Жукова покраснела, так как лощининских работ не читала вовсе: ей это просто не приходило в голову. Она смутилась. Лощинин спокойно смотрел на неё и отхлёбывал кофе. После паузы он сказал:
— Понятно. Ничего не читали. Так прочтите, вы же не знаете, чем я занимаюсь. Возможно, это будет вам совсем не нужно и не интересно.
— А если прочту, и будет интересно… к вам на диплом можно будет попасть?
— Можно, — наконец дёрнул брылями Лощинин.
— Я всё прочту, — сообщила профессору Жукова. Потом помолчала, похлопотала лицом, помялась, и сказала:
— Можно спросить?
— Спрашивайте, — расслабился Лощинин.
— Владимир Алексеевич, а почему вы Островскому тройку поставили?
— Потому что он на вопросы ответил.
— Я тут с сокурсниками поругалась, они говорят, что вам за оценки платят. Через деканат.

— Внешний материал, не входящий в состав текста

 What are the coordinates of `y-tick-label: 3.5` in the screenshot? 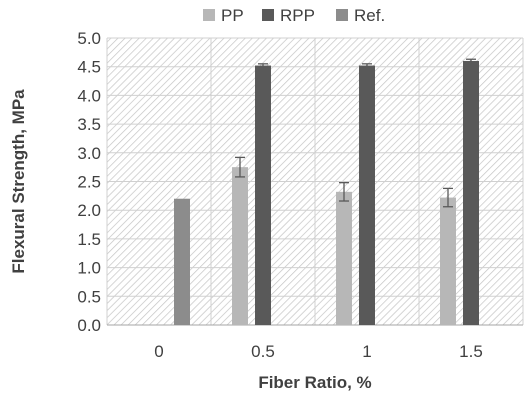 It's located at (89, 124).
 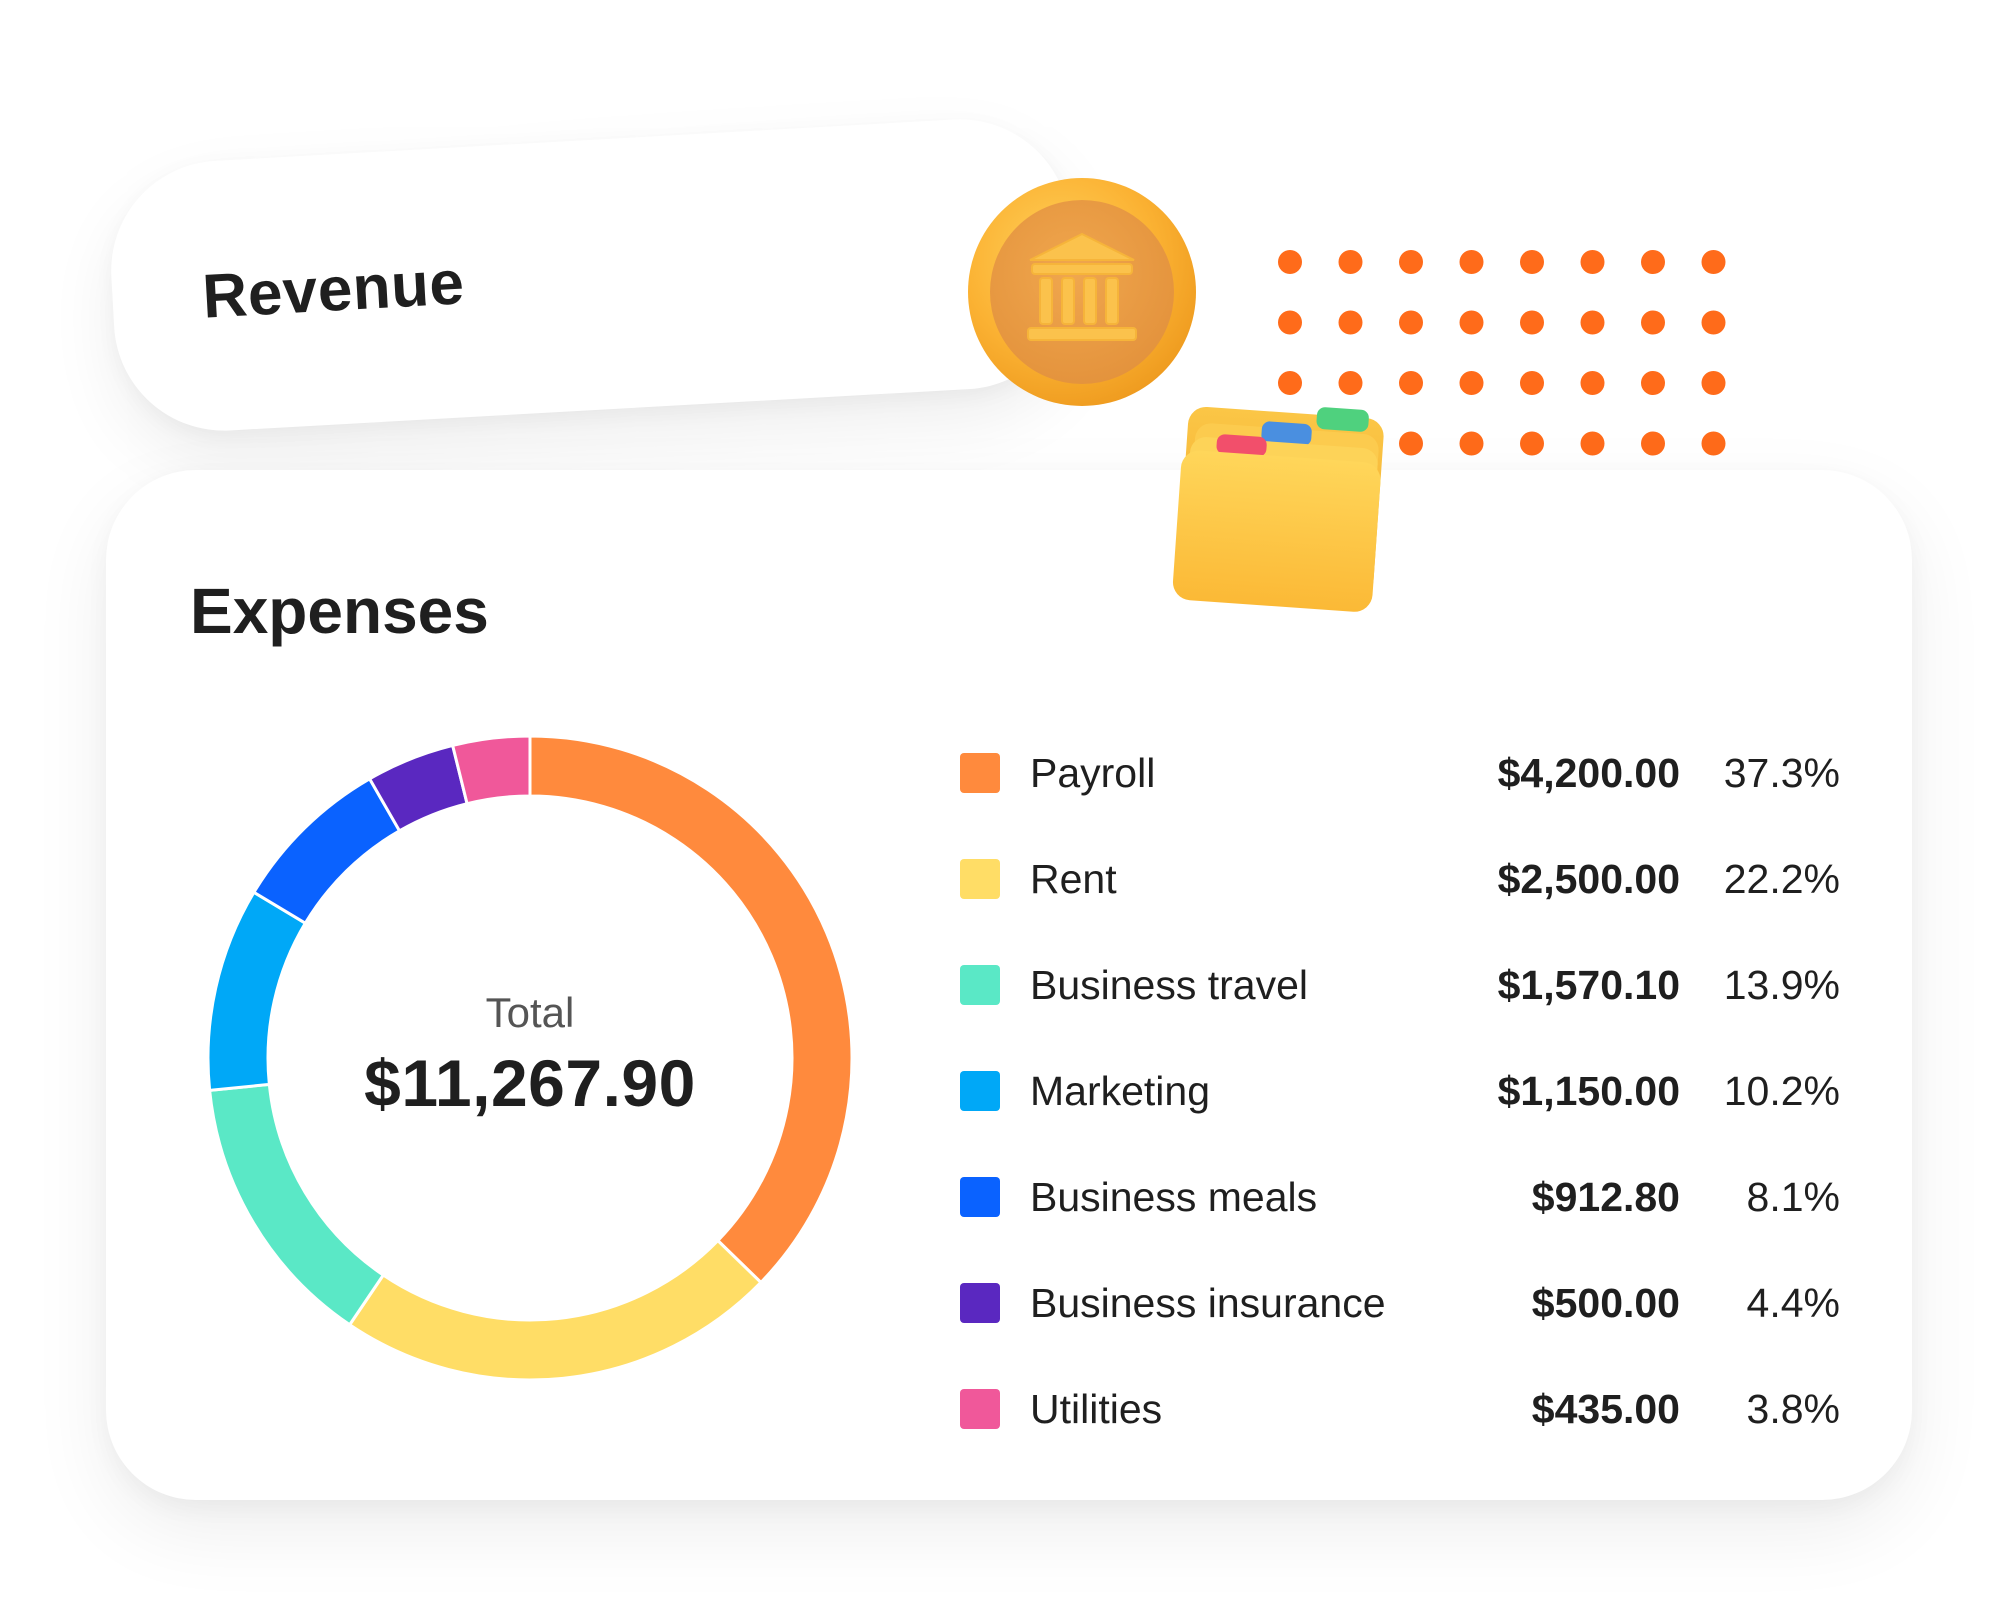 What do you see at coordinates (1588, 878) in the screenshot?
I see `legend-amount: $2,500.00` at bounding box center [1588, 878].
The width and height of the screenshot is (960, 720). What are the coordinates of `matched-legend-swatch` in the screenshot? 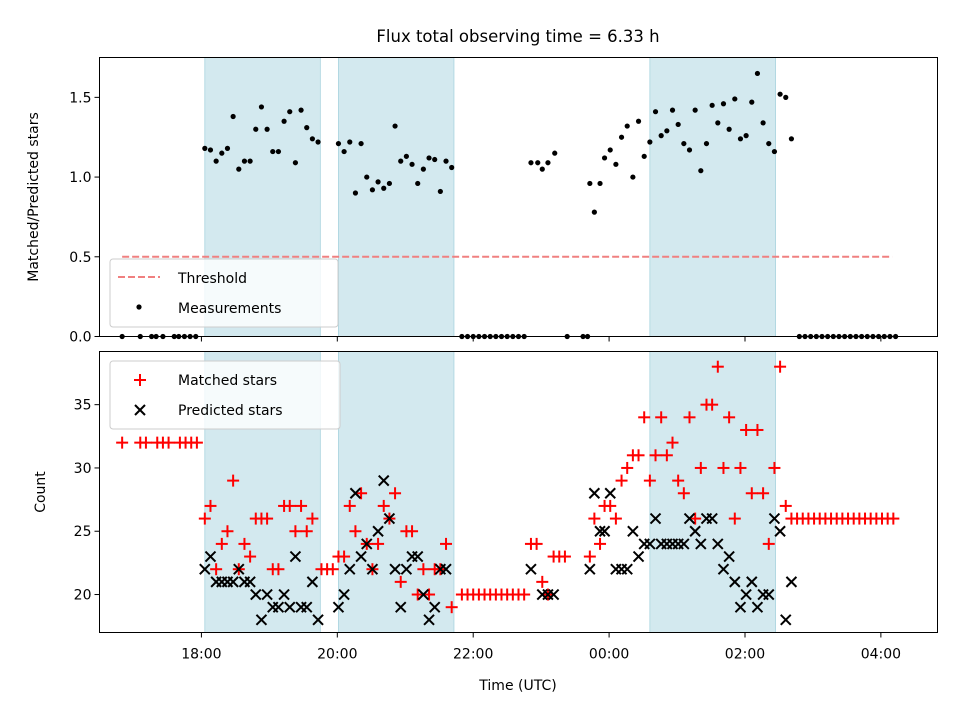 It's located at (140, 380).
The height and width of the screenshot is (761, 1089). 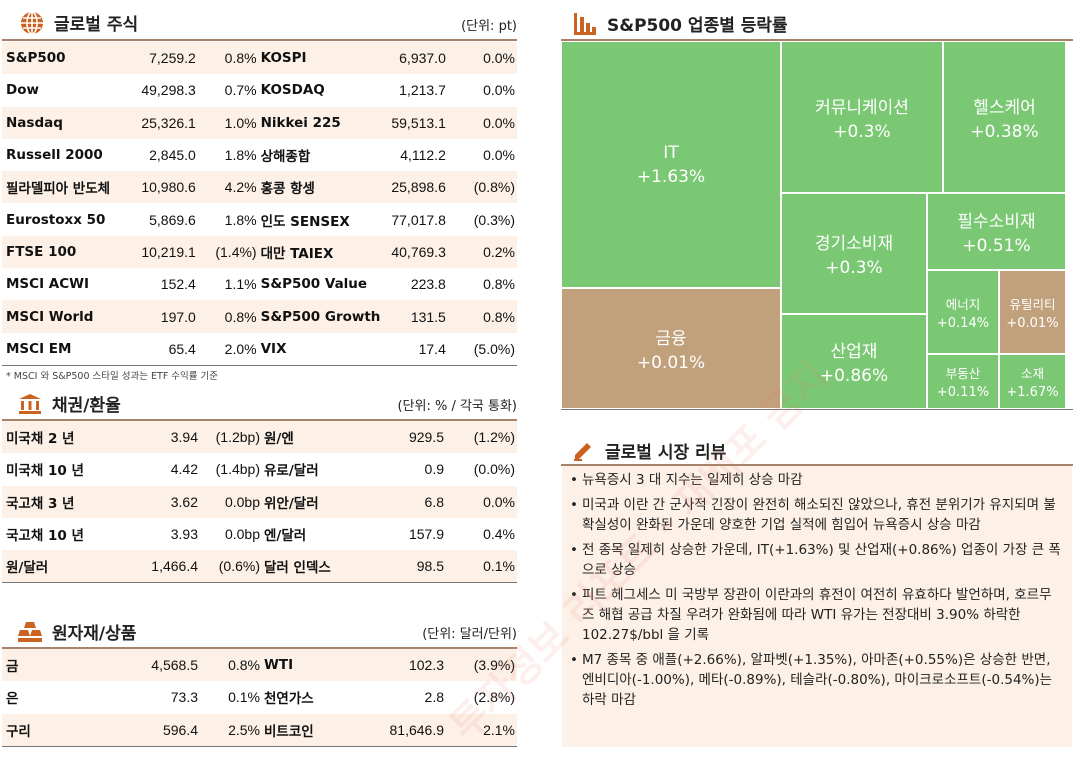 I want to click on change-cell: 0.2%, so click(x=482, y=252).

Лощинин внешне остался спокойным.
— Мне деканат ничего не платил, всё, что я в академии получаю, идёт через бухгалтерию. Островский же сдавал и сдал экзамен в компании других студентов, так что у его ответа есть свидетели. А на что вам сдался этот двоечник?
— Мы с ним дружим. Он сказал, что родители декану платили за ваш экзамен. А я ему ответила, что вы наверняка даже не в курсе.
— Вы с Островским могли бы это написать… скажем, ректору — и поставить свои подписи?
— Я с ним поговорю, но — вряд ли. У Островского же не только с вашим предметом были проблемы…
— Понимаю, — тихо сказал Лощинин. Потом помолчал и добавил — Неприятно, однако.